For the past several months, Monsanto has been in court challenging California’s decision to add the chemical glyphosate—the active ingredient in its herbicide Roundup—to the Proposition 65 list. It recently faced a setback when the California Supreme Court rejected Monsanto’s request to stay a lower court’s decision to include glyphosate among the 960 chemicals on the list. California’s Office of Environmental Health Hazard Assessment (OEHHA) wasted no time after the decision and added glyphosate to the list on July 7, 2017.
What next? While Monsanto’s appeal of the listing still is pending in California’s Fifth District, the ruling in Monsanto Co. v. OEHHA has short-term consequences for companies that make products containing glyphosate and the people who sell them. These companies have one year—until July 7, 2018—to comply with the Proposition 65 requirements.
The law requires businesses to provide a “clear and reasonable” warning on their products that exposure to a listed “chemical known to the state to cause cancer or reproductive toxicity” is contained in the products.
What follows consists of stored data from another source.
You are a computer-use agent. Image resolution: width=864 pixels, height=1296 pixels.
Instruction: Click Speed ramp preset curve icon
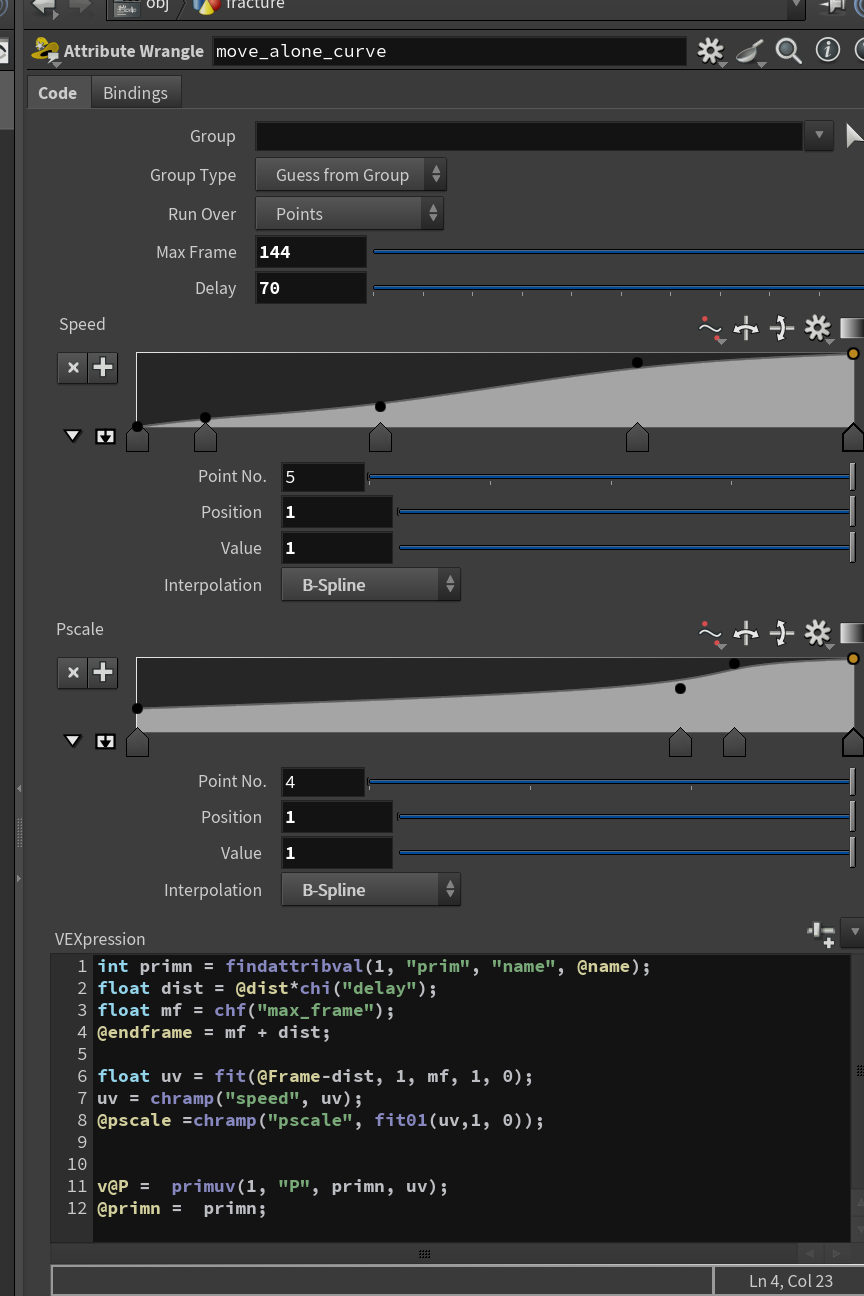[x=710, y=328]
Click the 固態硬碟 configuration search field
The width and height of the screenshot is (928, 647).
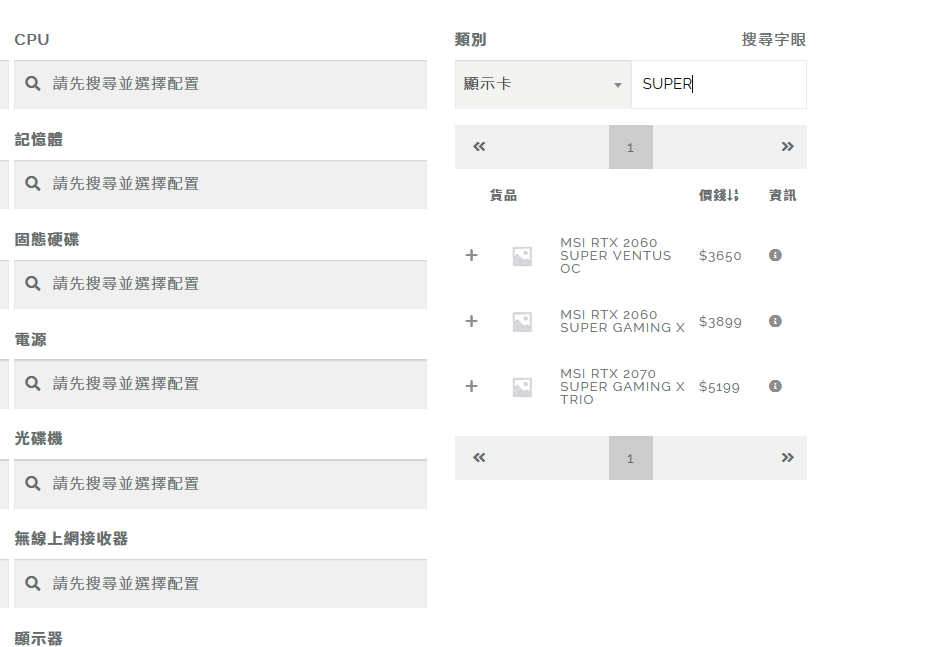[220, 284]
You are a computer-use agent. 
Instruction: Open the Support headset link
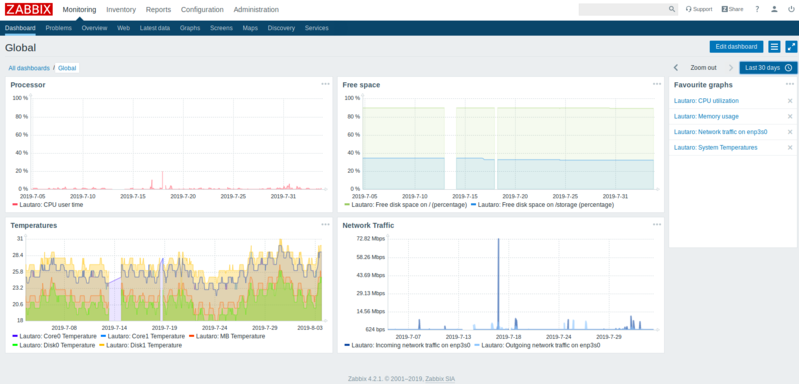699,9
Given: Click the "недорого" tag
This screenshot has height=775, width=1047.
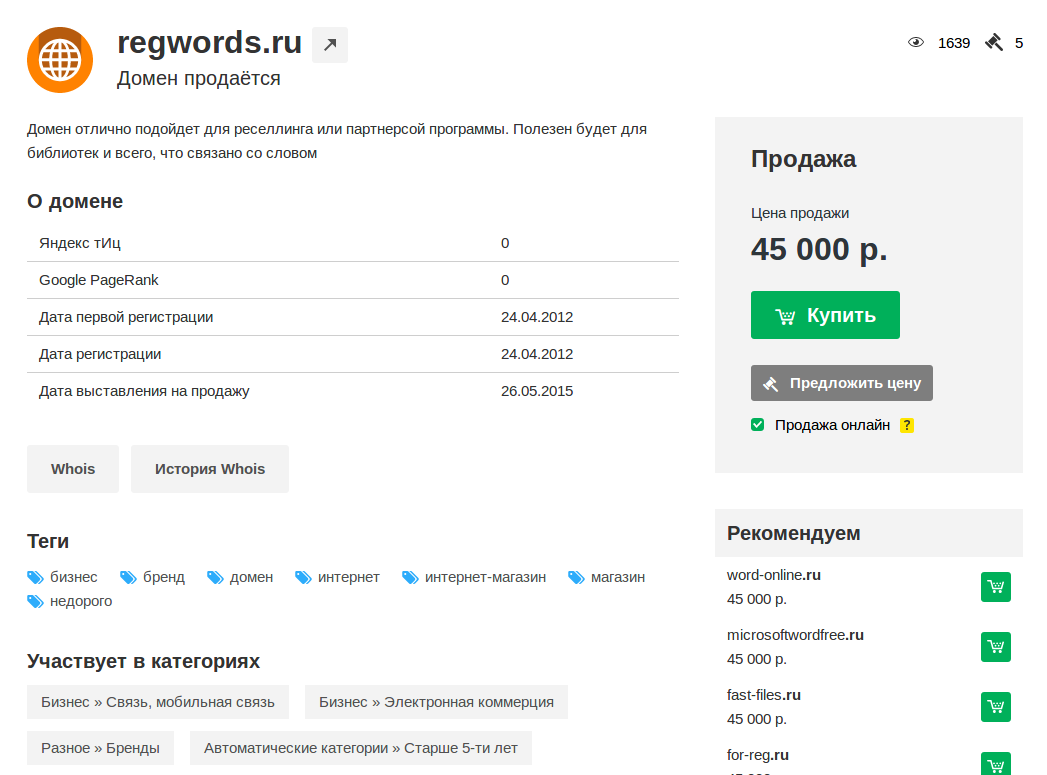Looking at the screenshot, I should [80, 601].
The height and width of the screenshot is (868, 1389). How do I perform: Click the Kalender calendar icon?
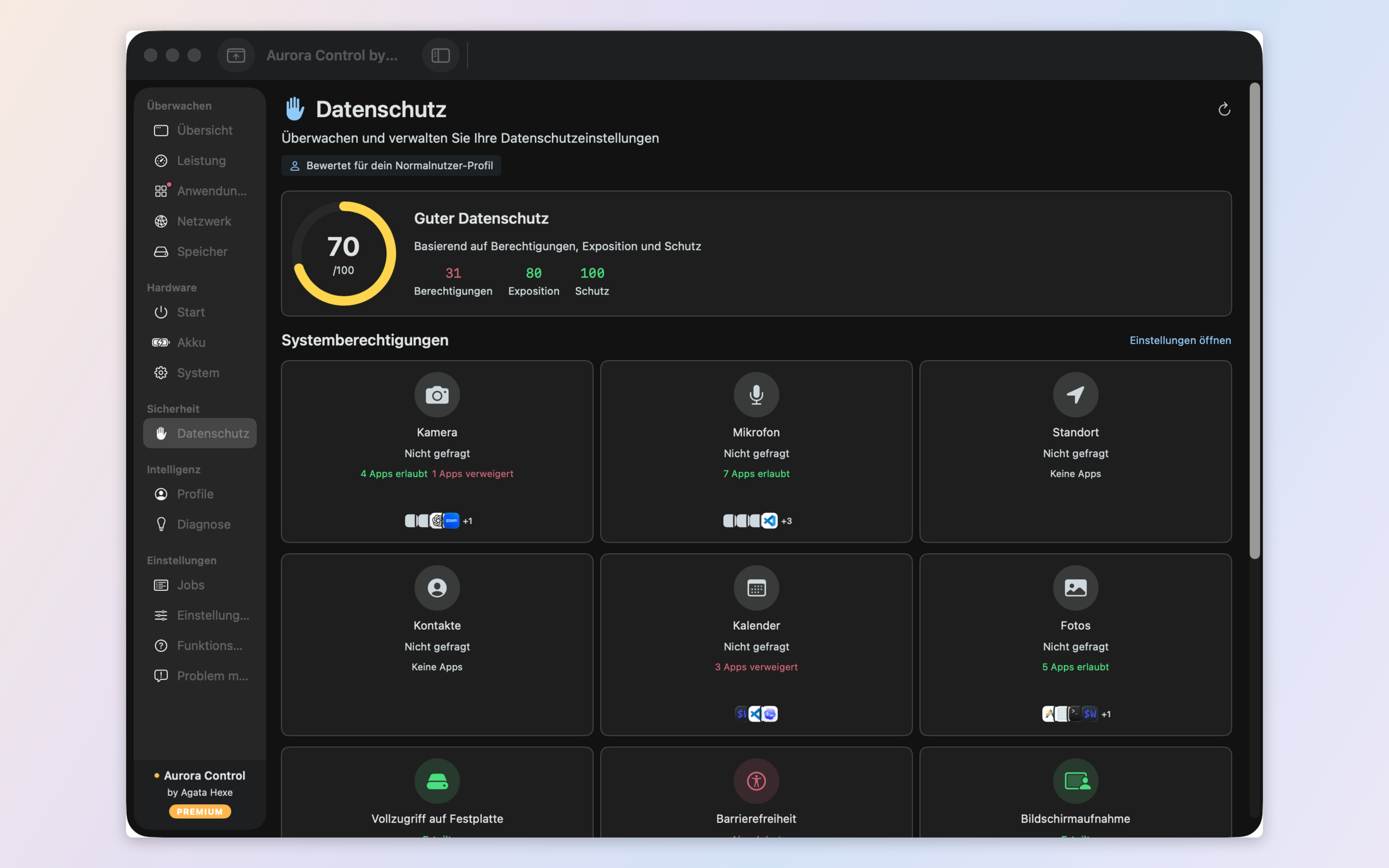[x=756, y=588]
Monsanto and other companies that make products containing glyphosate will have to develop the requisite label or other warning material. Absent the warning, companies that make glyphosate products may face public or private civil suits under Proposition 65.
With the Proposition 65 list now nearing 1,000 chemicals, the effectiveness of all the warnings may be diluted. Some farmers and other consumers may stay away from products containing glyphosate, but Proposition 65 listings for popular and useful products may not significantly impact product sales.